AI governance in action: How Tyk’s AI Studio sets up enterprises for success

This blog post summarizes a session from LEAP 2.0: The API governance conference, featuring key takeaways and insights. Explore the full on-demand videos, slides, and more here.

A race is underway as businesses seek to harness the power of AI in a way that delivers success while minimizing risk. Machine to machine communication, the AI-driven creation of services and automated provisioning and access present myriad opportunities. However, the enterprises that will win the AI-enabled race are those that leverage these opportunities while also enforcing secure, safe and trusted methods of API access and consumption, with full control and visibility of their data assets and services. How? Through implementing AI governance in a way that underpins success across the supply chain. 

It’s a topic that Tyk CEO Martin Buhr brought up at the LEAP 2.0 API Governance Conference. Read on for Martin’s insights into AI governance in action, including:

  • Why getting AI governance right is so important
  • What the building blocks of AI adoption are
  • Why choice, confidence and flexibility are at the heart of a successful AI supply chain
  • What Tyk AI Studio is, and how it relates to AI governance 

Introducing the AI market 

Thinking about how a modern smartphone is built provides a useful analogy for the AI market. Smartphones contain thousands of different parts, and how a vendor chooses to integrate those parts falls into one of two camps. In one camp are companies like Apple, which tries to control almost everything in the iPhone that is critical to its value, from hardware to software. In the other camp, we have Android, with its ecosystem of different manufacturers, chip makers, app developers and even apps available through multiple storefronts.

In an iPhone, very few features are replaceable. In an Android device, depending on your model, almost every software feature is customizable and replaceable, and there is a very large market for third party parts and components.
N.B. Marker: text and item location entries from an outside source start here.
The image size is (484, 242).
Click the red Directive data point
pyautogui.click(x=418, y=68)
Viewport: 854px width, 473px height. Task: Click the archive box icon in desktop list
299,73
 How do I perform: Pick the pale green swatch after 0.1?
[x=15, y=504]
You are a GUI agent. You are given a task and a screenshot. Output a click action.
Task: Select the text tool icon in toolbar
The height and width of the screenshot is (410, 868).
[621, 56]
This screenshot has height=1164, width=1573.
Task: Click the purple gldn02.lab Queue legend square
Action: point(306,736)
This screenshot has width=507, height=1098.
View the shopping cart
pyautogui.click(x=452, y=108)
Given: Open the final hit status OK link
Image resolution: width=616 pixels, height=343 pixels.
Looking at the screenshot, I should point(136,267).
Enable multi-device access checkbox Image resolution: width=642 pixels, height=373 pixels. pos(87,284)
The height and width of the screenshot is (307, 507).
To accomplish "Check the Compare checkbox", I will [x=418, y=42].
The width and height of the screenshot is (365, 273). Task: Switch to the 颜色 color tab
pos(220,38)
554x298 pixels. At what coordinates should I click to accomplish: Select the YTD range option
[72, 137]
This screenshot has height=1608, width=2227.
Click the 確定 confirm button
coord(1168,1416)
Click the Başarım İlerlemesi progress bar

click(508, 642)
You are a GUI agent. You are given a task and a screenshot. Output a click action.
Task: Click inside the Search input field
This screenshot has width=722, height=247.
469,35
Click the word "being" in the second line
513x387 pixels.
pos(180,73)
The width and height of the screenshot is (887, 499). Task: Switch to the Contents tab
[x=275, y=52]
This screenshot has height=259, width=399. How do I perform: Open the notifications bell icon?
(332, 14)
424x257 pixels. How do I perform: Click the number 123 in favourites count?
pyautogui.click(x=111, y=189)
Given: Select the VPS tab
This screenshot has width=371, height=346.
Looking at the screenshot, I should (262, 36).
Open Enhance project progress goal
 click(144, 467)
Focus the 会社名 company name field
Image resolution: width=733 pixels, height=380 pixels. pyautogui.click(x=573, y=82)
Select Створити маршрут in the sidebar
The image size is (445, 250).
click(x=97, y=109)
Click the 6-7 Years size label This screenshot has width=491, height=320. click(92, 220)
AI is headed down a similar path. We’re at an inflection point where the market will bifurcate into two similar camps: The all-encompassing bet on artificial general intelligence (AGI) versus an open market of tooling. More on that in a minute. First, we need to consider the role of AI governance. 

Why is AI governance important?

When it comes to the enterprise, AI governance is incredibly important – for precisely the reason that the AI supply chain is important. 

When we talk about AI governance, we often get stuck on the high-level ethics and existential risks like bias and alignment problems. These should certainly go into your decision-making process but today we’re focus on something far more tangible: The supply chain that makes AI work in the enterprise. 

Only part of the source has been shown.